TEXTAUSZUG:

■ ■ ■ ■ ■ ■ ■

1.000 Worte – 2 Gedanken
Liebe Mitbürgerinnen und Mitbürger,
Sonntagnachmittag, 16.00 Uhr. Ein kleiner Spaziergang bei schönem Wetter liegt hinter uns. Der leckere selbstgebackene Kuchen von Mama und Tochter ist verspeist. Das letzte Rennen einer für uns Deutsche enttäuschenden Biathlon-Weltmeisterschaft endete gerade. Wir ärgern uns aber nicht allzu lange über die Fehlschüsse von Denise Herrmann, Benedikt Doll & Co., sondern freuen uns immer noch über einen tollen Sieg der Eintracht am Samstag gegen die Bayern. Das Team vom Main ist jetzt Weltpokalsiegerbesieger.
Zeit also für die neue Kolumne. Ich bin später dran, als in den letzten Wochen. Der Grund ist leider einfach: Mir fehlt die zündende Idee. Nach längerem Überlegen fällt nicht der Groschen, sondern folgender Satz: Nach einem Jahr ist es Zeit zum Aufhören.
Daraufhin kam prompt die Antwort aus dem Kinderzimmer (Darf man das zum Zimmer einer fast zehn Jahre alten „kleinen Dame“ überhaupt noch sagen?): „Papa, das geht nicht. Corona ist doch immer noch da. Du musst weiterschreiben!“
Gesagt, getan. Denn wie hat schon der US-amerikanische Schauspieler Humphrey Bogart (1899-1957) gesagt: „Der kluge Mann widerspricht nie einer Frau.“ Der Satz des 1999 vom American Film Institute zum größten männlichen amerikanischen Filmstar aller Zeiten gewählten Oscar-Preisträgers geht allerdings noch weiter: „Er wartet, bis sie es selbst tut.“
Also hieß es, erneut Ideen zu sammeln. Zur Hilfe kamen mir dann die RTL-Abendnachrichten.
Da gab es zunächst einmal positive Nachrichten: Biontech-Impfstoff schützt zu 93 % vor einer Covid-19-Erkrankung. Zu 90 % infizieren die Geimpften auch keine anderen Menschen mehr. Der Impfstoff wirkt zu 89 % gegen die britische Mutation des Virus. Zahlen, die Zuversicht verbreiten.
Ich hoffe, dass auch bald vergleichbare Erhebungen für Astrazeneca vorliegen und diese dann belegen, dass dieser Impfstoff viel besser ist als sein momentaner Ruf. Sollte dem so sein, dann müssen auch rasch jüngere Menschen geimpft werden, denn dann können sie Corona kaum noch weiterverbreiten – in der Schule, der Universität oder am Arbeitsplatz.

■ ■ ■ ■ ■ ■ ■

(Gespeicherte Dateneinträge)

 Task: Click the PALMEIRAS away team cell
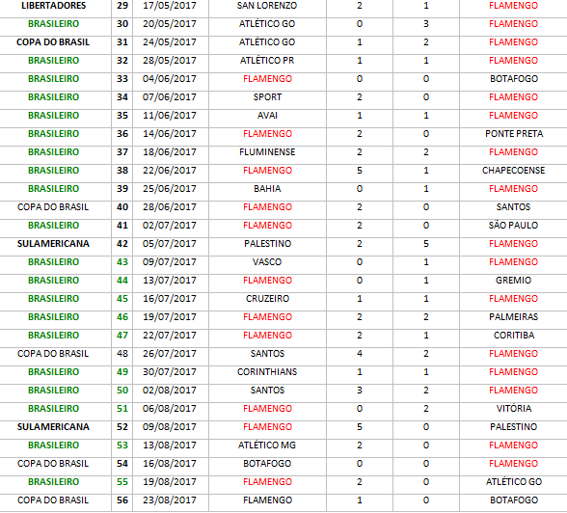tap(513, 317)
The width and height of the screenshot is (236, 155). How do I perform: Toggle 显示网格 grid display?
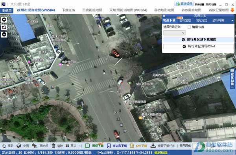[185, 146]

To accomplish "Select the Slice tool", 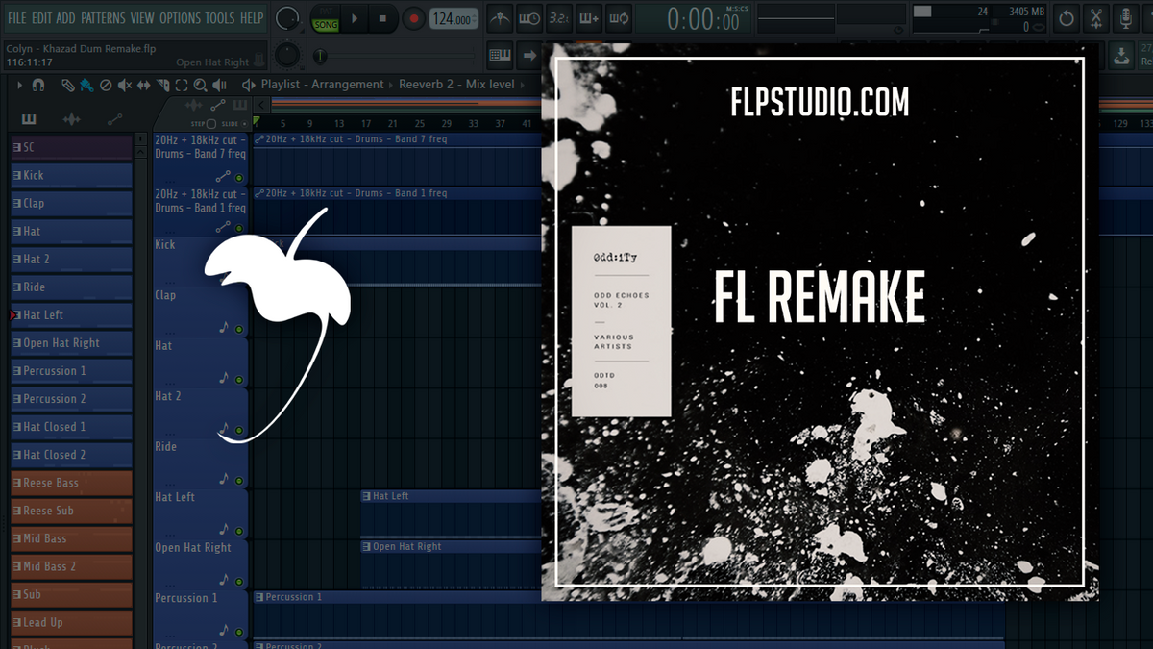I will point(162,85).
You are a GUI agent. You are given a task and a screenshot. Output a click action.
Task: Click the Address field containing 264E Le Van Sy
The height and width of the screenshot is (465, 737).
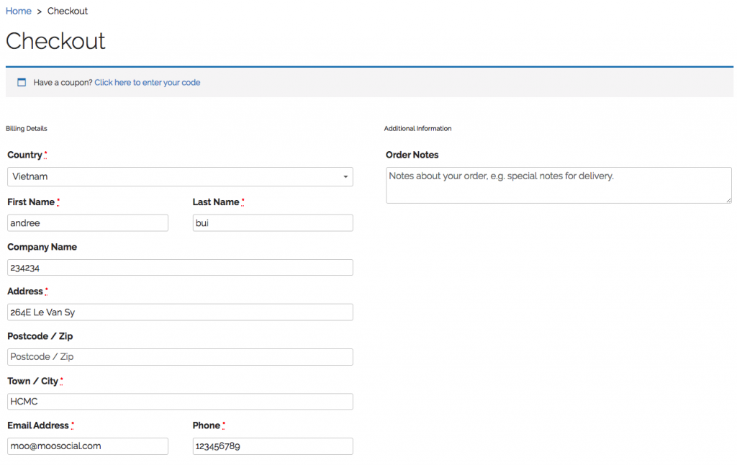tap(180, 312)
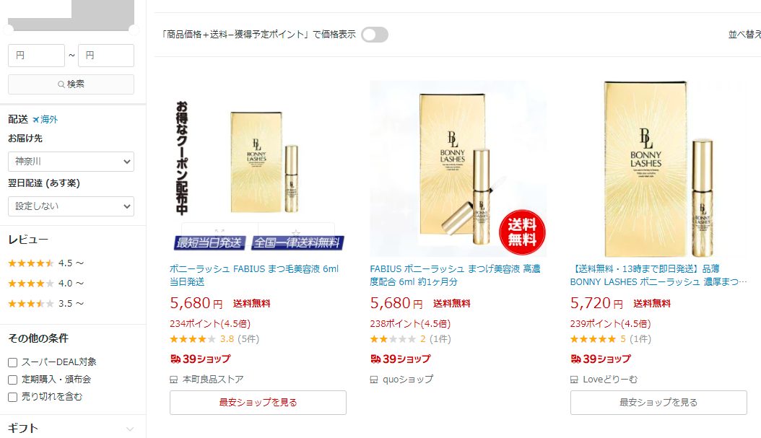761x438 pixels.
Task: Click the shop icon beside Loveどりーむ
Action: (x=574, y=380)
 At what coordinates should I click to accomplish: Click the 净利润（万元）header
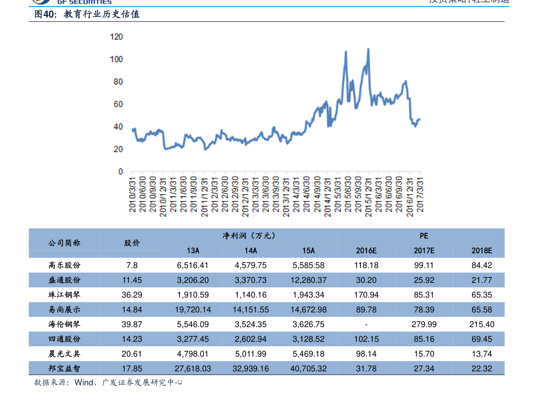(250, 236)
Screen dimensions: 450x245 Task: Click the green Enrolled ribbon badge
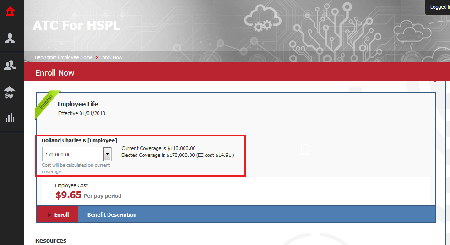pyautogui.click(x=47, y=103)
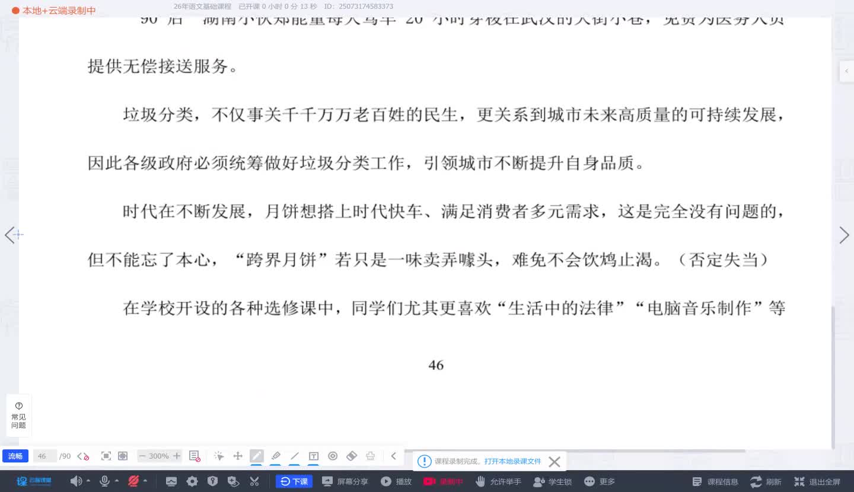This screenshot has width=854, height=492.
Task: Click the scissors screenshot tool
Action: 254,481
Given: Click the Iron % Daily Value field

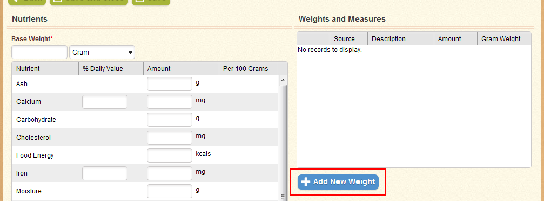Looking at the screenshot, I should pos(105,173).

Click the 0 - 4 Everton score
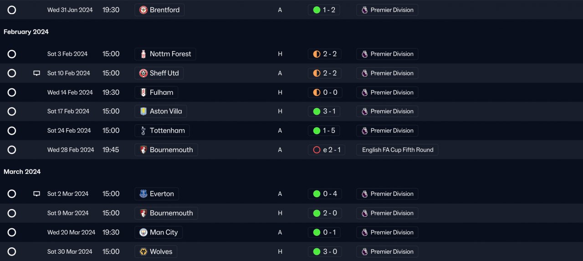click(325, 194)
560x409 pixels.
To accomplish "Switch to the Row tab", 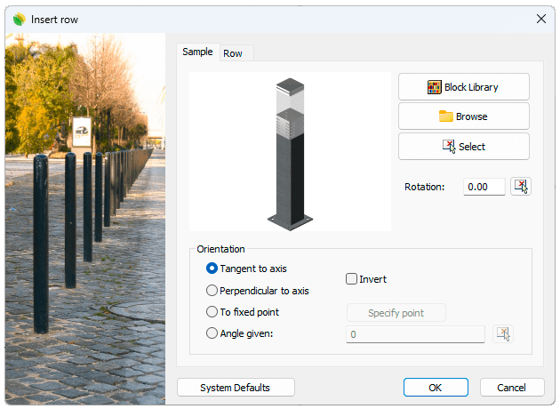I will pyautogui.click(x=233, y=53).
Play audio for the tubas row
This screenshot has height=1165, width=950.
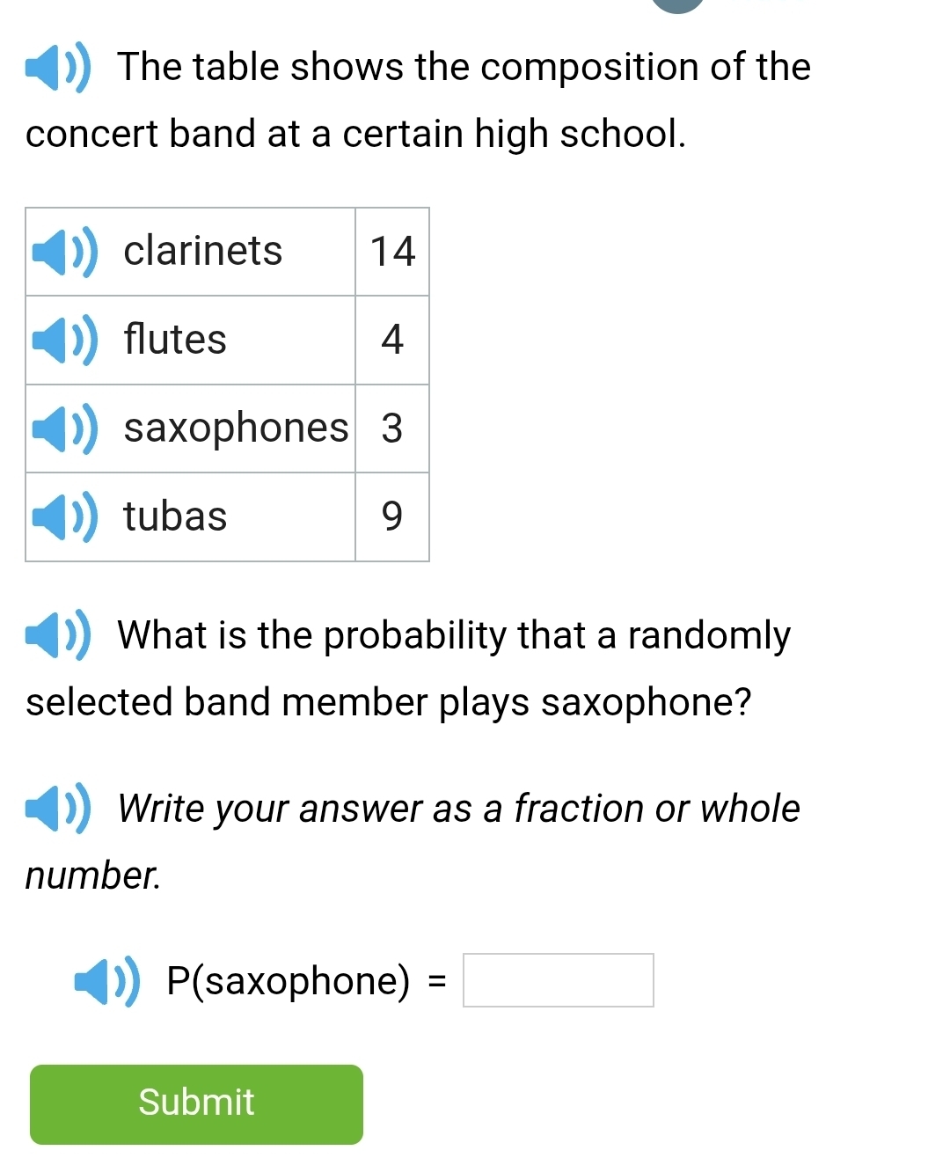coord(64,517)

■ ■ ■ ■ ■ ■ ■

AUFGABEN:
1: Zu wie viel Prozent schützt der Biontech-Impfstoff laut der Kolumne zu Corona vor einer Covid-19-Erkrankung?
2: Bitte knüpfe an den letzten Satz der Kolumne zu Corona an und schreibe sie weiter.
Die Auflistung stammt aus einer anderen Quelle.

ANTWORTEN JE AUFGABE:
1: Zu 93 %.

2:
Aber es gab auch wieder negative Nachrichten: Die Inzidenzzahlen steigen an. Noch leicht, aber dennoch erkennbar. Experten halten die Schulöffnungen für ein, zwei Wochen zu früh. In Heidelberg, Köln oder Düsseldorf sind scheinbar Tausende unterwegs und Abstand & Maske scheinen in den Großstädten Fremdwörter zu sein.
Ja, es war ein schöner Tag. Die Sonne schien und ließ die kalten winterlichen Temperaturen der vergangenen Woche vergessen. Dass man da nach draußen will, ist völlig verständlich. Aber können wir es uns gegenwärtig schon leisten, dabei die AHAL-Regeln ad acta zu legen? Nein! Wir müssen vielmehr weiterhin mit Vorsicht unterwegs sein.
Halten wir uns – bitte! – trotz allem verständlichen Drang nach Öffnung und gewohnten Freiheiten an ein Wort des griechischen Tragödiendichters Euripides (480-407 v. Chr): „Klug ist, wer ruhig sich verhält zur rechten Zeit; und diese Vorsicht ist es, die den Mann bewährt.“
Nun bin ich ja prinzipiell dagegen, Zitate vergangener Jahrhunderte oder Jahrzehnte umzuformulieren, hier darf man aber sicherlich einmal gendern (auf neudeutsch: die Berücksichtigung des Geschlechter-Aspekts) und dem Ausspruch des weisen Mannes „… und der Frau“ hinzufügen.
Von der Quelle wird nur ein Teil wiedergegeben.